Outsourcing March 2006: Can an Anxious IT Organization Be Productive?

When Chase-Pitkin Home and Garden outsourced part of the development work on a Web-based order-entry system two years ago, things didn’t go as smoothly as the company had hoped. According to T. Christopher Dorsey, then-CIO and controller at the Rochester, N.Y.-based home-improvement division of Wegmans Food Markets Inc., “It’s fair to say the internal IT staff didn’t go into it with an open mind.” In-house staff provided partial answers or avoided giving answers at all, when the outsourcers asked questions about which files contained certain data or the file structure. It turned out that IT staff members were dragging their feet because they were afraid they would lose their jobs once the new system was in place. When they learned that they, and not the outsourcer’s employees, would manage the new system, and that they would be taught the new language it was written in, the tensions lessened. says Dorsey, who is now vice president of IT and strategy at Rochester-based Constellation Wines U.S., part of Constellation Brands, Inc., a $4 billion wine and spirits supplier.

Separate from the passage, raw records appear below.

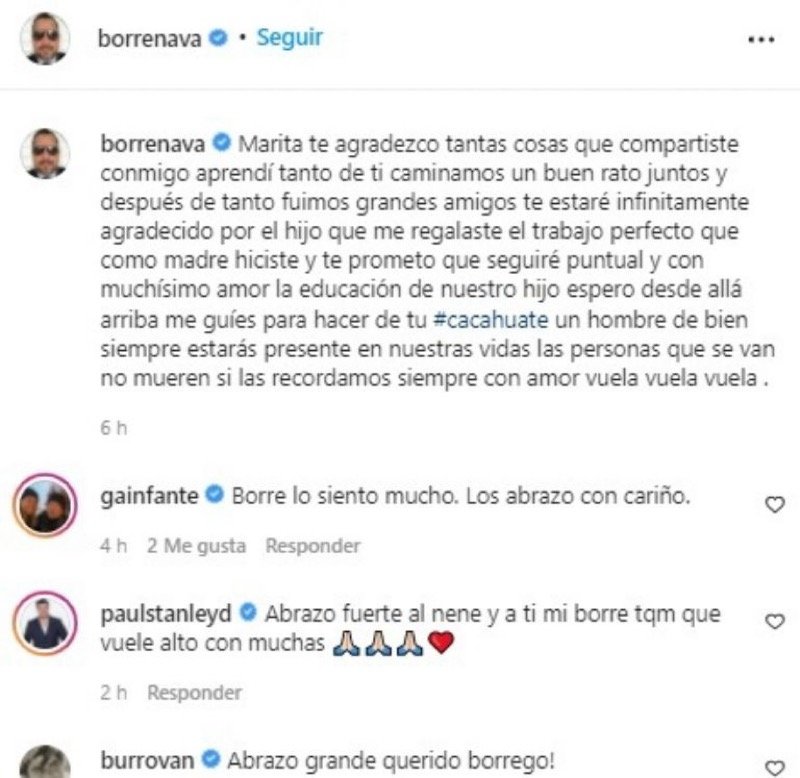The image size is (800, 778).
Task: View the 2 Me gusta likes
Action: point(196,546)
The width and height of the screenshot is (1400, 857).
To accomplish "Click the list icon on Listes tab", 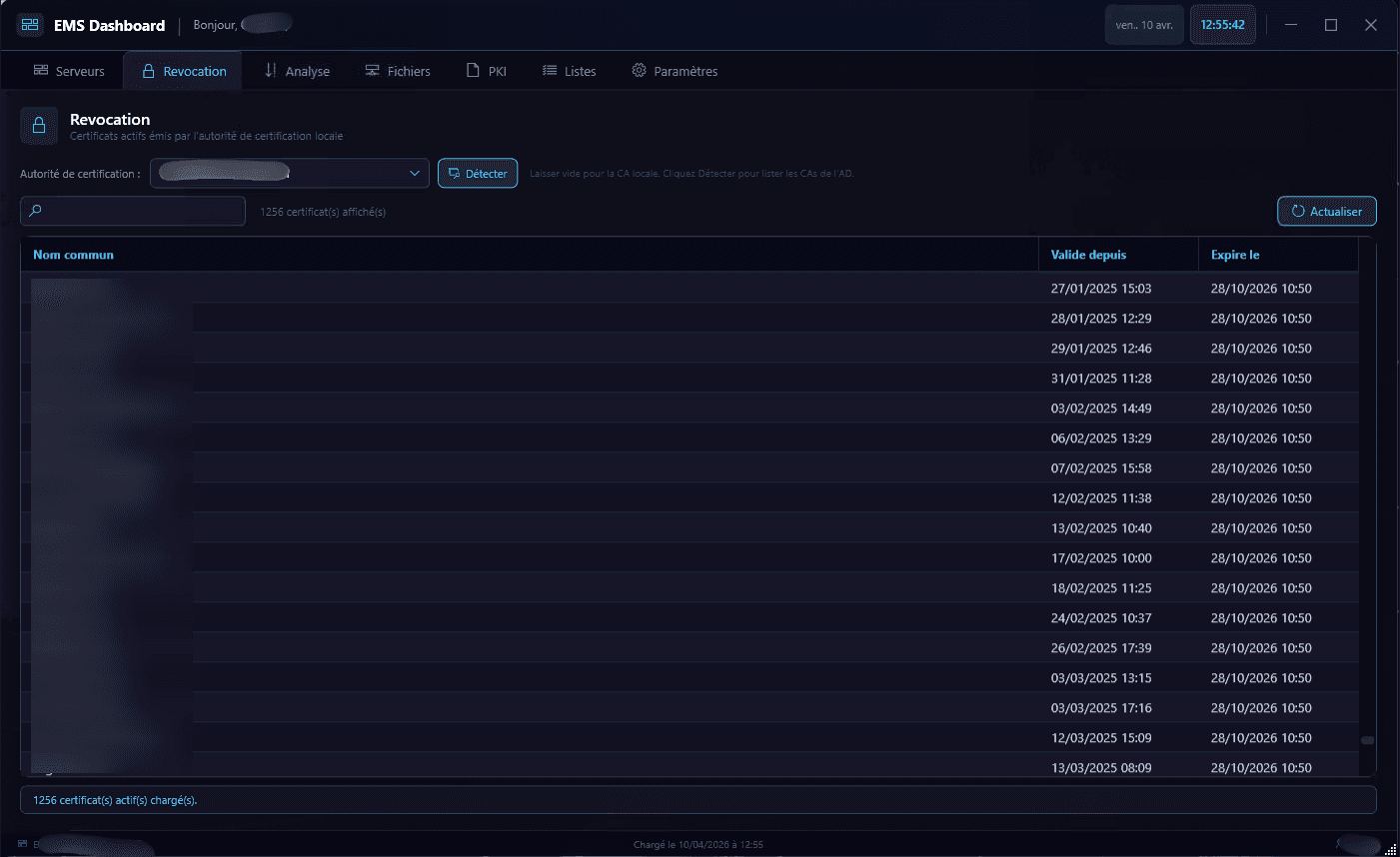I will [x=550, y=71].
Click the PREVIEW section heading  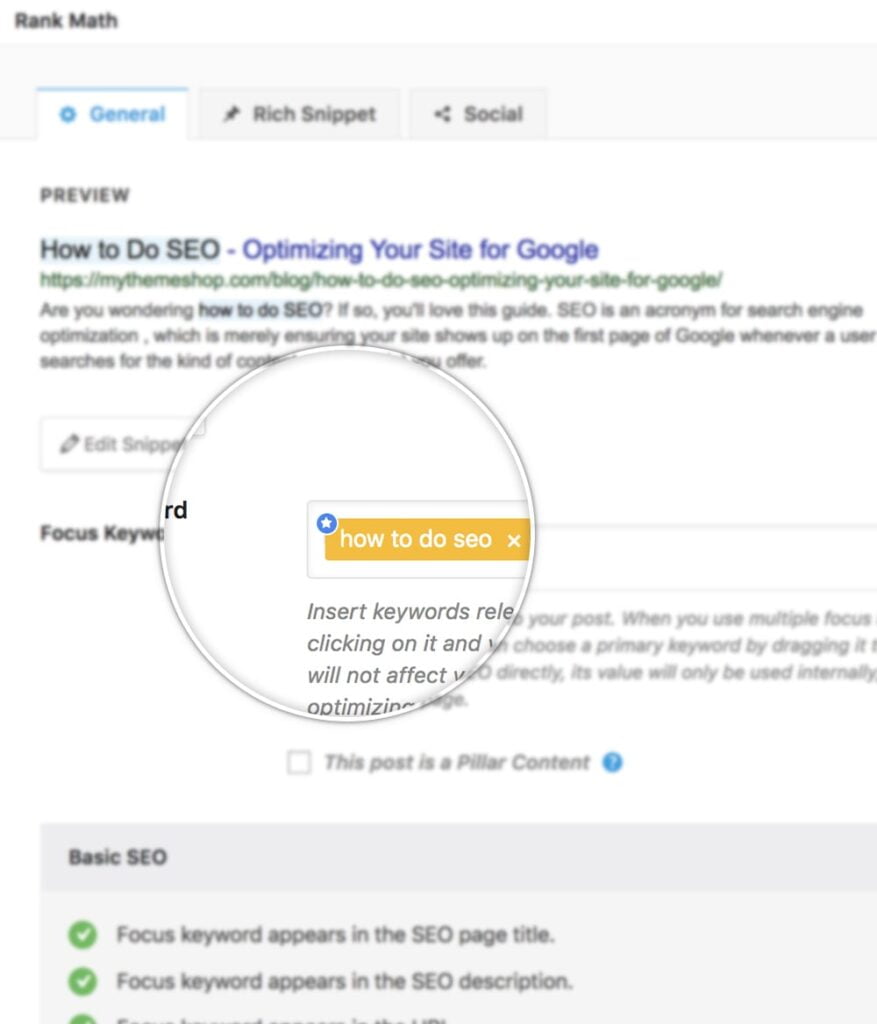(x=85, y=196)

Troublesome incidents such as this are playing out at more and more U.S. companies, judging by the results of CIO Insight’s latest survey on IT outsourcing. As the use of outsourcing and offshoring increases, so, too, does outsourcing’s toll on IT personnel and their productivity. Forty-five percent of respondents to our survey say that fear of losing jobs to outsourcing has had a disruptive effect on their IT organizations, an increase from 39 percent last year.

How does outsourcing disrupt an IT organization? The simple answer is the FUD factor: People who are afraid of losing their jobs are less productive, either because they are feeling anxious, or because they are less motivated to put in extra effort. “Why would I bust my butt for my company if I know they are going to outsource my job and get rid of me?” asks Jay Jamrog, executive director of the Human Resource Institute, in St. Petersburg, Fla., a not-for-profit organization affiliated with the University of Tampa.

According to Tom Weakland, a managing partner in the global sourcing practice at DiamondCluster, low morale makes people less careful, or thorough, and that results in project delays, budget overruns, and post-implementation breaks and bugs in code. “Whereas you might have a great relationship with Joe, who sits right next to you in a cube, when suddenly “Joe” is writing code in Bangalore, you are not going to call him as proactively, or get him involved as much. You will treat him differently if you are afraid of losing your job, or if your friend lost his job,” Weakland says. Marcus Courtney, president of WashTech/CWA, in Seattle (an arm of the Communications Workers of America), recalls his days as a contract worker at Microsoft Corp. Time-zone differences made collaboration difficult, Courtney says, when he tested code written by developers who were thousands of miles and several time zones away. Transferring knowledge between employees and the outsourcer is another trouble spot, he adds.

Open, honest communication is the first and most obvious solution to the problem. But sometimes what CIOs have to say-no matter how honestly, openly or thoughtfully-isn’t what IT professionals want to hear. So what else should CIOs do to keep their staffs motivated and productive when they outsource? HRI’s Jamrog says IT professionals are most likely to remain committed and motivated if the company continues to train them to do the sort of innovative, creative work that is less likely to be outsourced, offers them challenging, interesting projects to work on, and if their supervisors inspire and coach them. “They [IT professionals] will be very loyal and committed to a supervisor who treats them well, is inspiring and motivating, and communicates with them honestly and openly. In other words, a leader.”